Using a novel dual camera imaging system coupled with a novel autofocus method, we have demonstrated the feasibility of a highly accurate and rapid scanning system with potential application to digital pathology. In this study, the system displayed an average autofocus accuracy of 0.30 (± 0.27) μm compared to ground truth, which is well within the system's depth of field. On a tile by tile assessment, approximately 95% of the tiles were within the system's depth of field, across three different tissue types, indicating a highly accurate autofocus capability. Further, of the 5% of tiles not within the depth of field, more than half were no more than 0.2 μm outside of this limit, suggesting that most tiles outside the depth of field would not be considerably out of focus, thus the practical capability may be greater than reported here.

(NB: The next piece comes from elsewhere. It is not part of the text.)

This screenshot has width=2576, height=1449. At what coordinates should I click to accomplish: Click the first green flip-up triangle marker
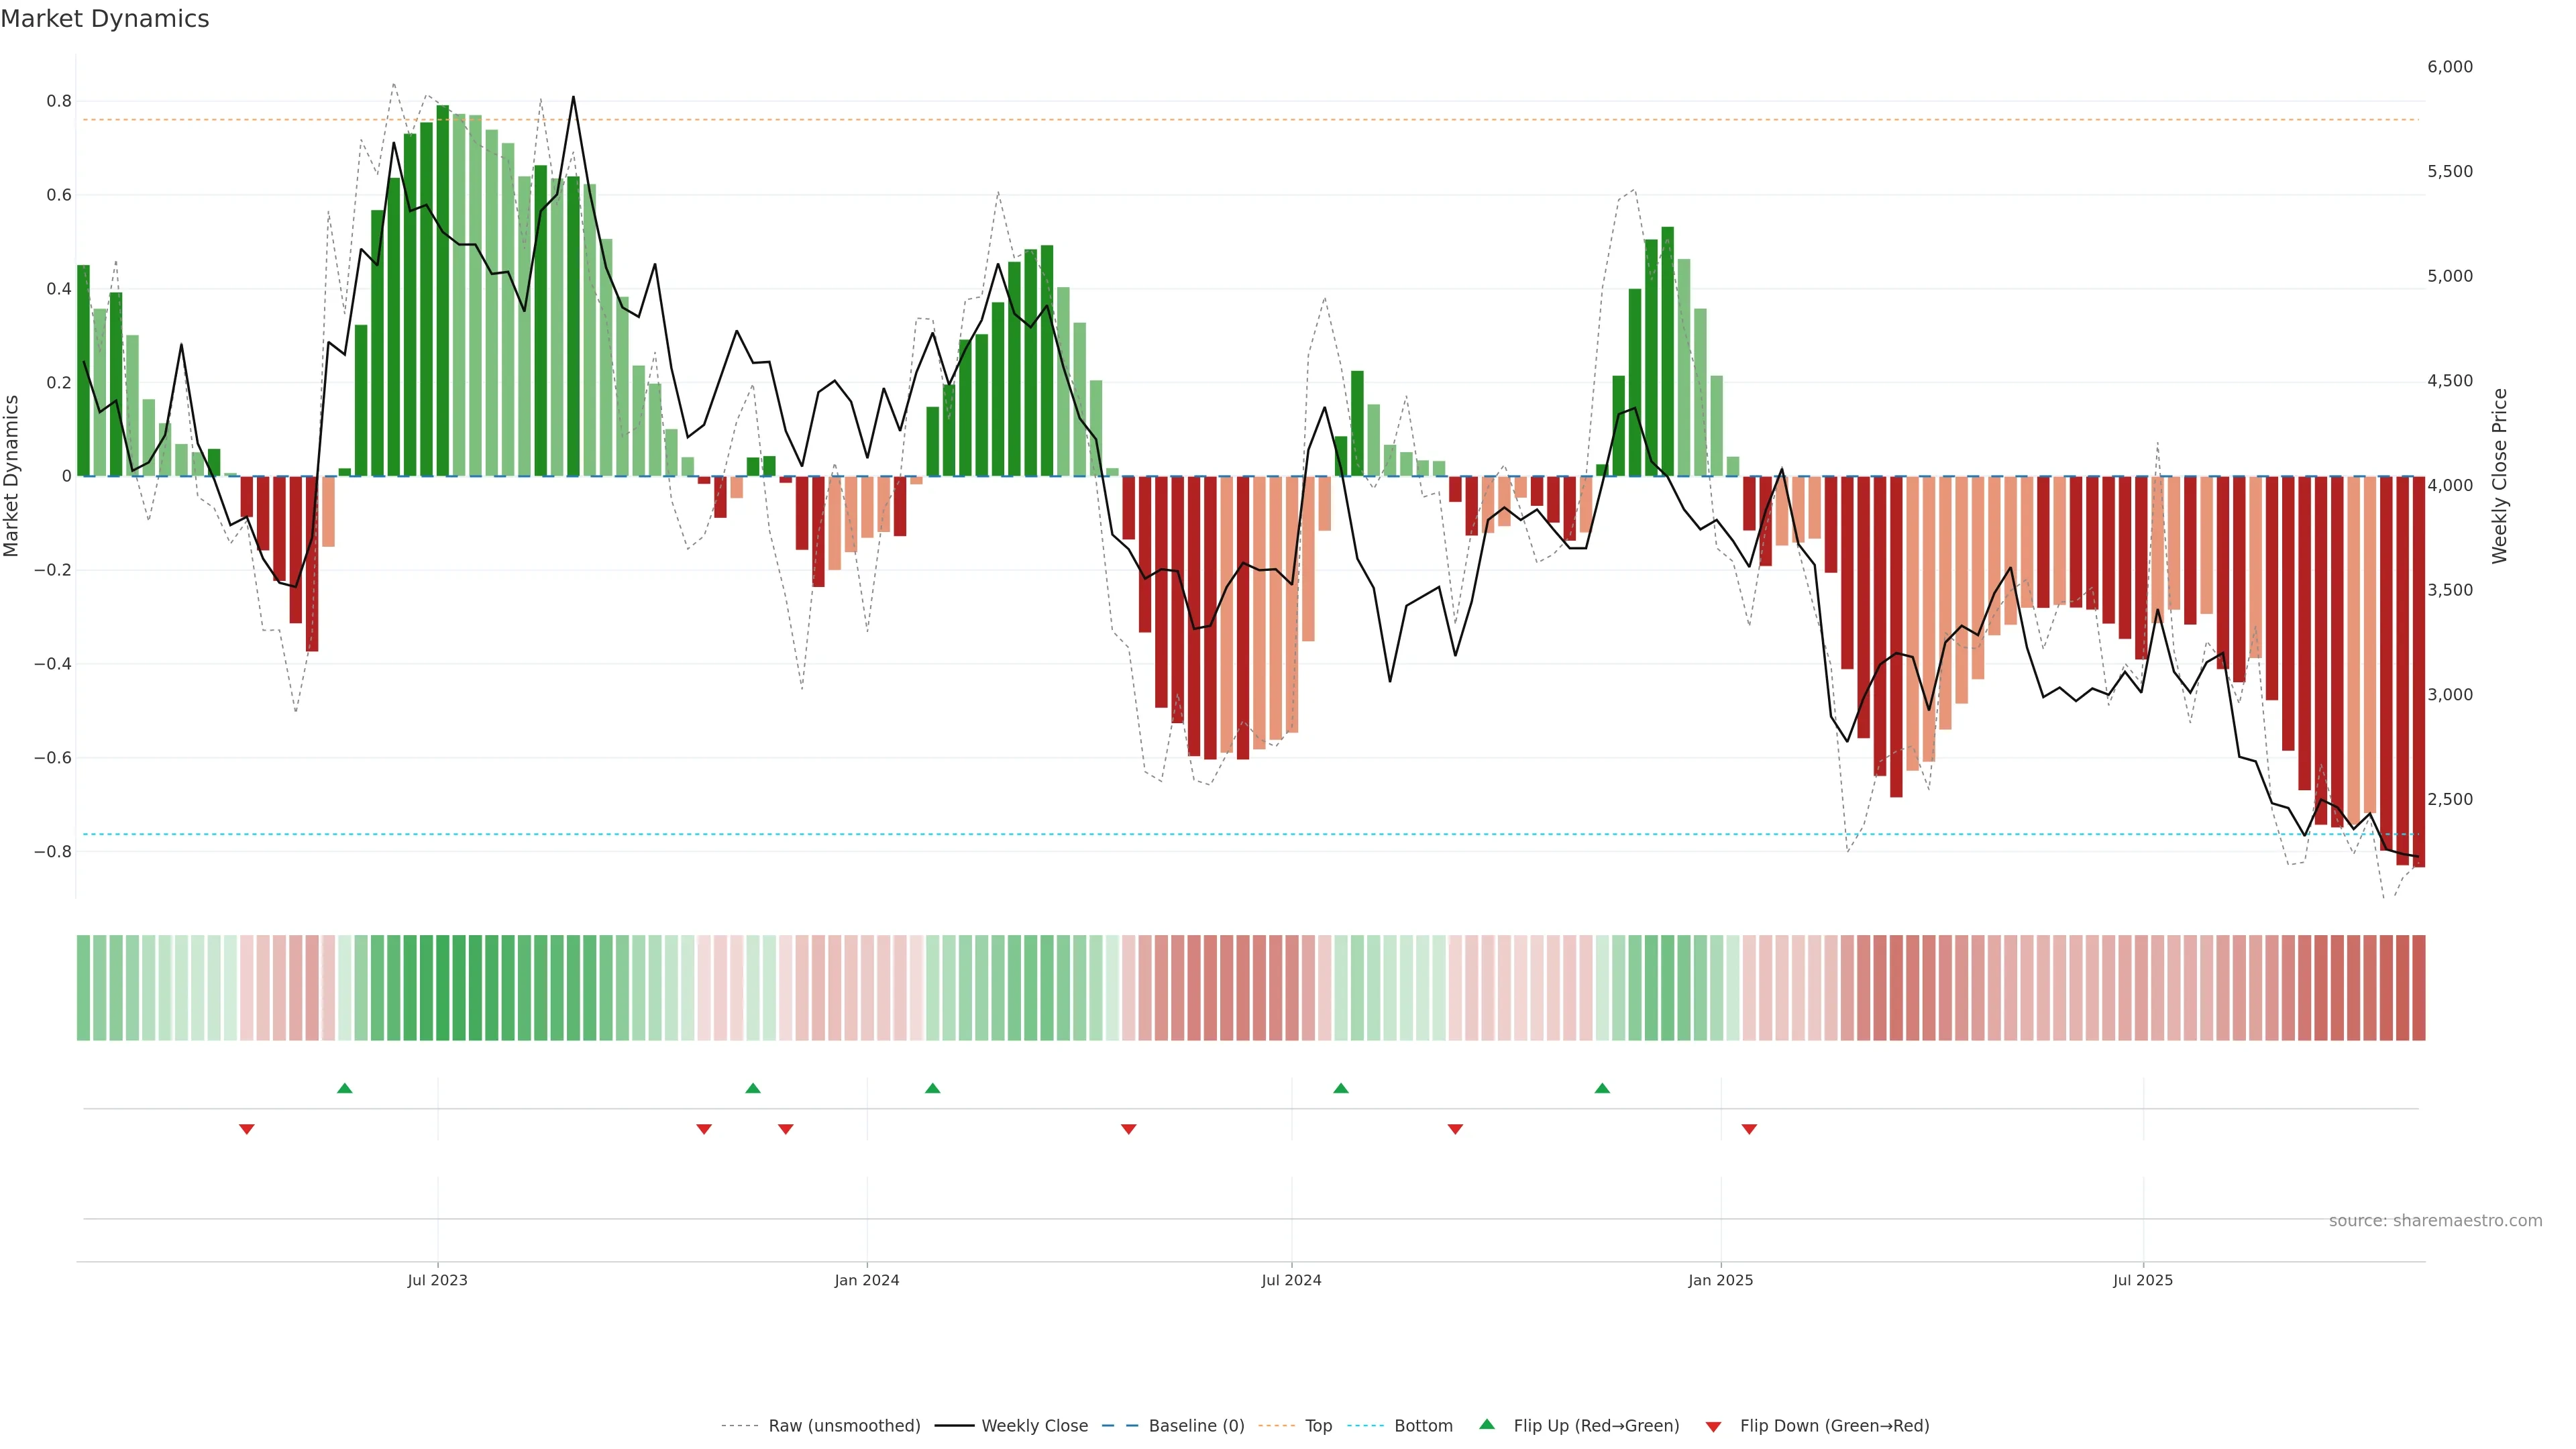coord(345,1088)
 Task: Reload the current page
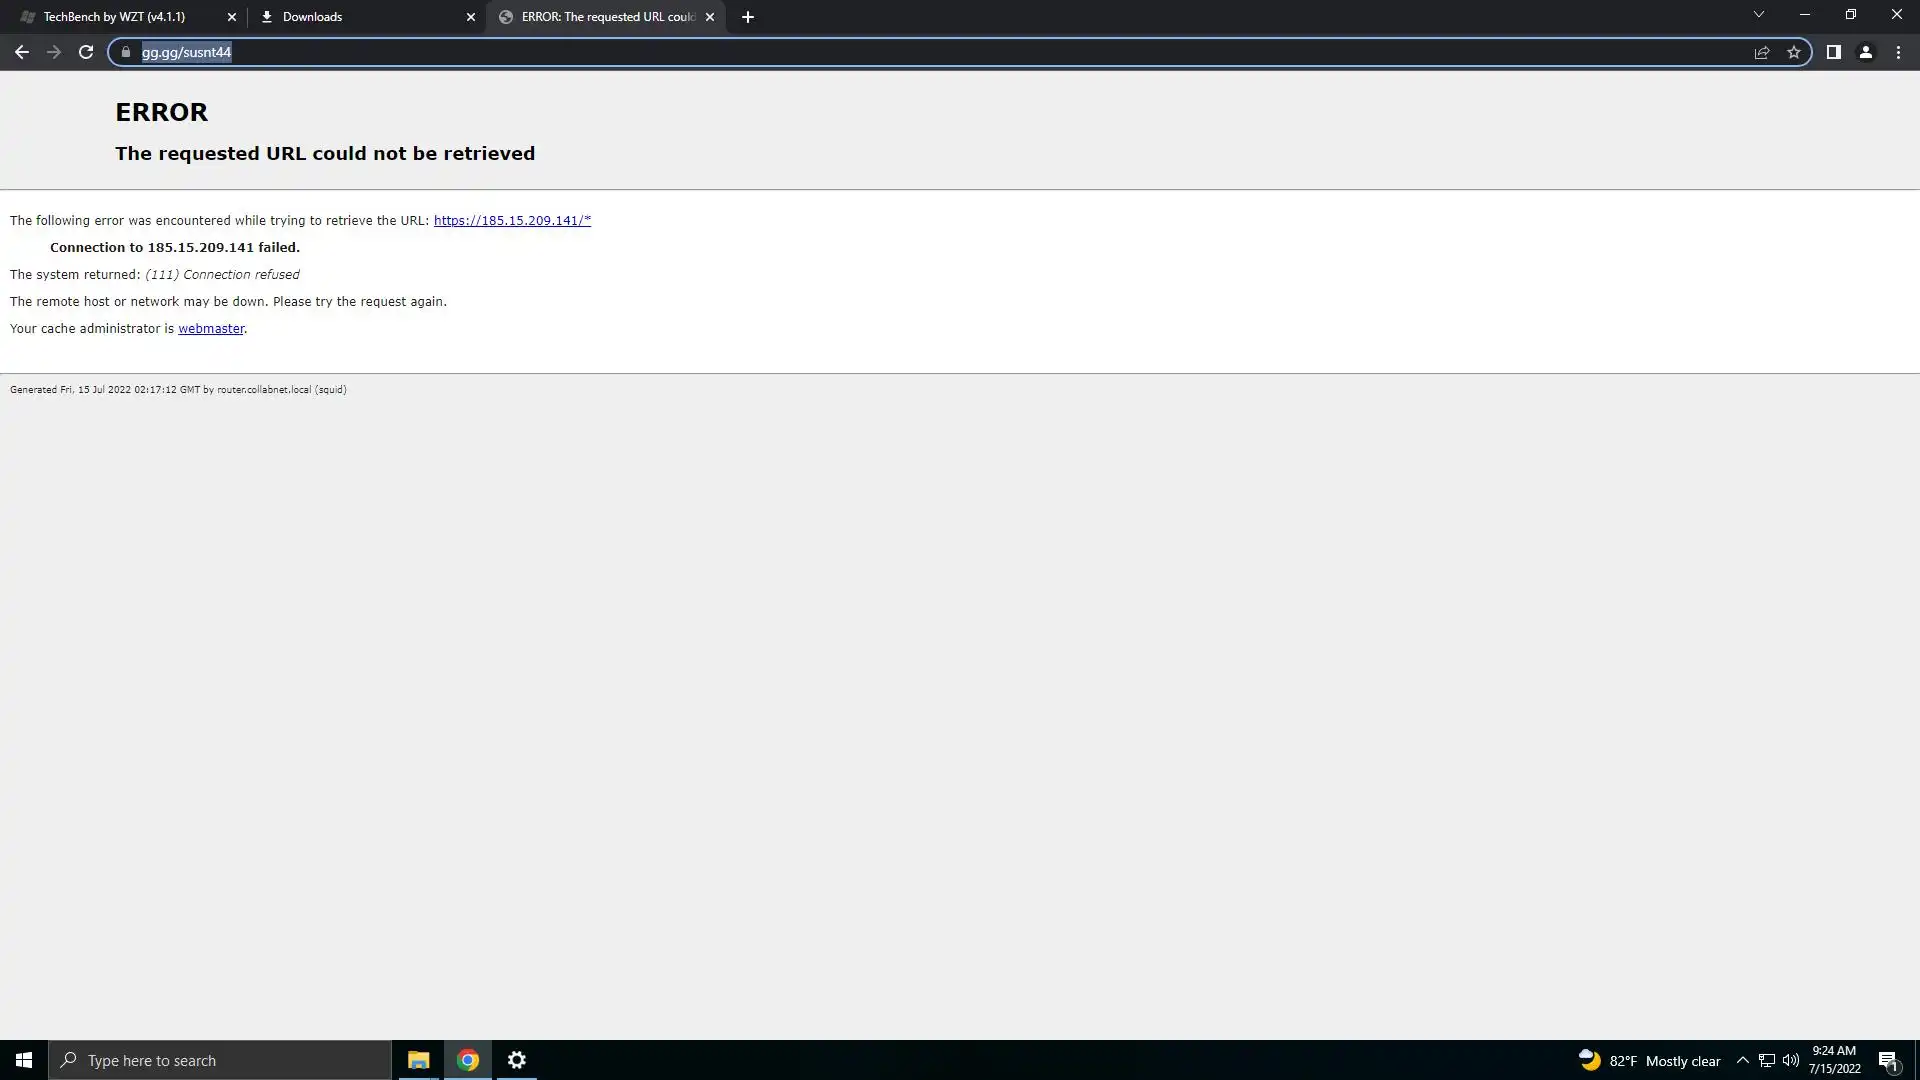(x=86, y=52)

In dynamic scan mode, the system is six times faster than using the same focus method in a static “stop and go” paradigm, indicating its application to high-throughput laboratory environments. To put this into a practical context, an average tissue sample consisting of 400 tiles would require an acquisition time (focusing and acquiring tiles only) of 220 seconds using the static method described in this study. Conversely, in continuous dynamic scan mode, the same amount of tiles would require 36 seconds to focus and acquire tiles. This is a significant improvement in scan speed compared to the current generation of WSI scanners.[1]

The tissue scan plan used in this study was set manually to deliberately avoid the edge of tissue or “white space”, and encompassed an area of roughly 9 mm by 9 mm . It is possible that the method may be less accurate when such areas are taken into consideration. However, it is possible that special focus algorithms could be designed to handle tiles with significant white space. We did observe a variance in focus accuracy among the three different tissue types, with almost a twofold difference between tissue 1 and tissue 3. Although it does not appear to be statistically significant, this trend could suggest different tissue types affect focus algorithm accuracy. One explanation for this discrepancy is the apparent lack of nucleated cells in some regions of tissue 3 compared to tissue 1. Such tissues would provide less contrast, which is an important aspect of image-based autofocusing. Further investigation is needed to understand the relationship between focus algorithm accuracy and tissue type. Additionally, due to this tissue dependence, it would not be surprising to find stain dependence as well. While this study concentrates only on hematoxylin and eosin stained tissue sections, evaluation of conventional immunohistochemistry or special stains is warranted and will be the subject of additional studies.

Traditional WSI scanners that are commercially available today employ a “focus map” method of autofocus. Such methods rely on a predetermined amount of focus points selected by the system automatically or manually by the user. From these focus points, a theoretical map of the tissue topography is established and a scan plan determined. Thus, the majority of the scan relies on modeled data, which is only as good as the location and amount of pre-focus points. The method described in this report establishes a focus point calculation for each tile; thus, a tissue section with 1000 tiles will have 1000 focus points. Although the number of pre-focus points varies for scan map methods, the number is rarely greater than 30 for a typical tissue section. Thus, the method described in this report generates far more data points while maintaining a reasonably short scan time. Due to the inability to manipulate commercially available scanners for establishing and recording ground truth z-plane data, the accuracy of the method described in this report compared to traditional WSI scanner could not be determined. Thus, it is not clear if predictive focusing is more or less accurate than traditional methods. However, we have demonstrated that it is possible to acquire an order of magnitude greater focus sampling in approximately the same or less period of time than traditional scanning systems.